半年前に告知した通り、 大吉祥寺.pm 2025 というテックカンファレンスを開催しました。
企画をした当事者として全てを書き残そうとすると無限に時間がかかるので、制作物や企画を除いて、「なぜやろうと思ったのか?」「実行委員長から見てどんなイベントなのか?」だけを書いて一旦公開します。制作物や企画の話はまた別途。
吉祥寺.pmとは?
改めて吉祥寺.pmというイベントの紹介
「吉祥寺.pm」は、当初Perlのイベントとして始まりましたが、次第に参加者の多様性が広がり、プログラミング言語や、データベース、設計方法論、キャリア、勉強会開催方法など、Perlに限らず、「それぞれが発表したいことを自由に発表できる場」に変わっていきました。発表枠は毎回必ず全て埋まり、常に新しい人が参加し続け、毎回全く違う発表が行われる、数あるテック系勉強会の中でもユニークなイベントになっていると言えます。
2014年に始まり、今年で11年目に突入しました。
大吉祥寺.pmとは?
以前より「一回くらいは武蔵野公会堂のホールを終日借り切って、カンファレンス形式の吉祥寺.pmをやってみたい」という話していました。
そして、実際に10周年記念イベントとして昨年開催されたのが「大吉祥寺.pm」です。
実際のイベントの様子は、動画として残しています。
一回きりのスペシャルイベントとしての開催のつもりだったのですが、あまりに楽しい思い出になったので、武蔵野公会堂が改修に入る前にもう一回くらいはやっておこう、ということで「大吉祥寺.pm 2025」を企画しました。
運営方針
昨年の「大吉祥寺.pm」は、初めての試み、ということもあり、欲張り過ぎず、本当に最小限で準備で開催しました。
- JPA(Japan Perl Association)との共同開催(カンファレンス運営ノウハウの共有)
- トークは、ホールの1トラックのみとする
- 制作物は、紙の印刷物のみ(ポスター、ステッカー、名札)に絞り込む
- スポンサーは、事前に問い合わせてきて頂いた1社+個人スポンサー1名のみ
この方針は割と成功し、色々な人に「1トラックなので、みんなで同じ話を聞いて、同じトークについての感想が言えるのが良かった」と言って頂けました。
昨年の経験値が溜まった、ということで、今回は「JPA(Japan Perl Association)との共同開催」「トークは、ホールの1トラックのみとする」という点はそのままに...その他は少しだけ拡大をしました。
- より参加者が交流できる企画を増やす(アンカンファレンス、吉祥寺 ご縁カードなど)
- スタッフ、登壇者に記念となるものを残す(サコッシュや、スタッフTシャツなど)
- 必要な経費を賄うためのスポンサーを集める
昨年よりも少し準備に時間がかかることを想定しながら、スケジュールを組みました。

= = = = = = =

> **作業内容**:
#1 原文の「- JPA(Japan Perl」から「昨年よりも少し準備に時間がかかることを想定しながら、スケジュールを組みました。」まで(末尾の語句を含む)を一字一句違えずに書き写してください。
#2 原文において、昨年の「大吉祥寺.pm」で制作物として絞り込まれた紙の印刷物をすべて挙げてください。
この後に示す行は、作業には使用しません。

= = = = = = =

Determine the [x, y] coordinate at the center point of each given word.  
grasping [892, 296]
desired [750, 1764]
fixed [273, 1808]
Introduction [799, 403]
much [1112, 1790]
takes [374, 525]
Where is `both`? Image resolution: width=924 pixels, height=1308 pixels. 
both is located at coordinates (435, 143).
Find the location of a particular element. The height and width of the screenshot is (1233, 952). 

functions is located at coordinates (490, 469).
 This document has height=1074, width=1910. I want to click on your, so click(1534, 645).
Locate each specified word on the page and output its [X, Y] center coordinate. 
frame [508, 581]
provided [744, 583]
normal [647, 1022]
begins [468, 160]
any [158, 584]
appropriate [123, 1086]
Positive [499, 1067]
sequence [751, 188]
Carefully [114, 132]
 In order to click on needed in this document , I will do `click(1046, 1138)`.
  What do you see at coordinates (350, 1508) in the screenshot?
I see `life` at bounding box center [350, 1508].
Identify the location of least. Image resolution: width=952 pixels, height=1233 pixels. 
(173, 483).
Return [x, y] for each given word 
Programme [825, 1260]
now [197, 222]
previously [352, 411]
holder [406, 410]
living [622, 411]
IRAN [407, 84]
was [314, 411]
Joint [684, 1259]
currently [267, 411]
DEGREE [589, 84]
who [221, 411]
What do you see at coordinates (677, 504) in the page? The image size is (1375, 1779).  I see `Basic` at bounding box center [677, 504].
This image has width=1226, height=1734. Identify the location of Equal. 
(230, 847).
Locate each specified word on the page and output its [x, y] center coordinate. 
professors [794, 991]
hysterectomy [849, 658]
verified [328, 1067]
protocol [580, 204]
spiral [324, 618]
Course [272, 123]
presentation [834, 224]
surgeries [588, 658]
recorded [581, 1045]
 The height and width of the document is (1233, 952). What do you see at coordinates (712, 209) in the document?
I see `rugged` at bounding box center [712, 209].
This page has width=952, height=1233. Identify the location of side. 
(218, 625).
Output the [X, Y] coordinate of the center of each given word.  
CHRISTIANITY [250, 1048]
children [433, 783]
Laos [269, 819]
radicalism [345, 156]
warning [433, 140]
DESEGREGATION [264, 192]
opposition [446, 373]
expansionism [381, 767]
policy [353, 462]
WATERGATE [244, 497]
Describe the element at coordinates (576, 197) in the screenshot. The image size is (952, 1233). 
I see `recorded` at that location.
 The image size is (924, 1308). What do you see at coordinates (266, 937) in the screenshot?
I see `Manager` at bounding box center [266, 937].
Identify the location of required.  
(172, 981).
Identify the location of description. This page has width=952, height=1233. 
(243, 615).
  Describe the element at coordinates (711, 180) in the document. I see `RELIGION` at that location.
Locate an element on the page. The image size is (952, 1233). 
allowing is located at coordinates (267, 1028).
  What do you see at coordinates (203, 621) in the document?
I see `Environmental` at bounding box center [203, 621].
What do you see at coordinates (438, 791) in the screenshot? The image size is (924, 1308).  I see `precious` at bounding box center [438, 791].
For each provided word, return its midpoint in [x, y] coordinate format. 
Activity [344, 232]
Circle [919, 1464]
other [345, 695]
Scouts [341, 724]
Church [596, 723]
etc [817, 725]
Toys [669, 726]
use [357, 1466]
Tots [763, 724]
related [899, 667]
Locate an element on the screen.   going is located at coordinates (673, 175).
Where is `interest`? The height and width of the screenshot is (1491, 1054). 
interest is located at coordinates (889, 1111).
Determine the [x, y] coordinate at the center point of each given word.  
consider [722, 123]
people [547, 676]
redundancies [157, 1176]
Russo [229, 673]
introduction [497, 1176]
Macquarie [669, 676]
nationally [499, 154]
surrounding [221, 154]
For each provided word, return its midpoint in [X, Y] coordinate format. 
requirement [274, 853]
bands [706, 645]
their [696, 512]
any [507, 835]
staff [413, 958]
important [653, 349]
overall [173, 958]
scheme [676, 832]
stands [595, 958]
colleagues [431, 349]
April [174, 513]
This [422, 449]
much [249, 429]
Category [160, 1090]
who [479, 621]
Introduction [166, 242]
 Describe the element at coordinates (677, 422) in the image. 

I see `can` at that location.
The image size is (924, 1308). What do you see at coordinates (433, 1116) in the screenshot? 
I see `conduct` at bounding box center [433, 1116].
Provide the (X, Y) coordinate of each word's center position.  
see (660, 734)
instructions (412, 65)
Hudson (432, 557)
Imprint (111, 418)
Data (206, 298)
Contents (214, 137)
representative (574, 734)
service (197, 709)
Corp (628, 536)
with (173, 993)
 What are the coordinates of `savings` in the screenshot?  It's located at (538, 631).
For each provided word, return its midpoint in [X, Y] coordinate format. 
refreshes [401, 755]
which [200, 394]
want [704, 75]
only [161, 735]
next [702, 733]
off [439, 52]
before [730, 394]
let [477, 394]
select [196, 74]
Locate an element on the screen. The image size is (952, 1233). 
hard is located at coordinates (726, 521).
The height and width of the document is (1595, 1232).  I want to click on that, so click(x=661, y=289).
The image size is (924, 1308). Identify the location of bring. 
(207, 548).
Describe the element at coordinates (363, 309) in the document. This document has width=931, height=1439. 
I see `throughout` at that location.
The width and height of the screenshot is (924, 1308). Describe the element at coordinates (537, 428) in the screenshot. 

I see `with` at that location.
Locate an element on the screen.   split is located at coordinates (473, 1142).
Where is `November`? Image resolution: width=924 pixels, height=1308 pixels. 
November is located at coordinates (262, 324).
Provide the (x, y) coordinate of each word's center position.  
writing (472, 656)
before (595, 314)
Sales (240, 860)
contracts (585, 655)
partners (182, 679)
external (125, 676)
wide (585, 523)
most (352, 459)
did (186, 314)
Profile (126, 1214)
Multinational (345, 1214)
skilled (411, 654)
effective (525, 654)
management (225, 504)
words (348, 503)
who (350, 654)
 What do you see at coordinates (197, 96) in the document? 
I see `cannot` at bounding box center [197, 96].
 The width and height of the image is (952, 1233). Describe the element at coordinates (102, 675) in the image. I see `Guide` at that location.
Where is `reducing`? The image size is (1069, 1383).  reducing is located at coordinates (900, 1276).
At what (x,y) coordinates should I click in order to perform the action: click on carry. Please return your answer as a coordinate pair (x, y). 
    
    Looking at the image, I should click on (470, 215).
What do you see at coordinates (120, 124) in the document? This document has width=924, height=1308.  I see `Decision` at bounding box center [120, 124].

= = = = = = =

> **課題の解答**:
#1
- JPA(Japan Perl Association)との共同開催(カンファレンス運営ノウハウの共有)
- トークは、ホールの1トラックのみとする
- 制作物は、紙の印刷物のみ(ポスター、ステッカー、名札)に絞り込む
- スポンサーは、事前に問い合わせてきて頂いた1社+個人スポンサー1名のみ
この方針は割と成功し、色々な人に「1トラックなので、みんなで同じ話を聞いて、同じトークについての感想が言えるのが良かった」と言って頂けました。
昨年の経験値が溜まった、ということで、今回は「JPA(Japan Perl Association)との共同開催」「トークは、ホールの1トラックのみとする」という点はそのままに...その他は少しだけ拡大をしました。
- より参加者が交流できる企画を増やす(アンカンファレンス、吉祥寺 ご縁カードなど)
- スタッフ、登壇者に記念となるものを残す(サコッシュや、スタッフTシャツなど)
- 必要な経費を賄うためのスポンサーを集める
昨年よりも少し準備に時間がかかることを想定しながら、スケジュールを組みました。

#2 ポスター、ステッカー、名札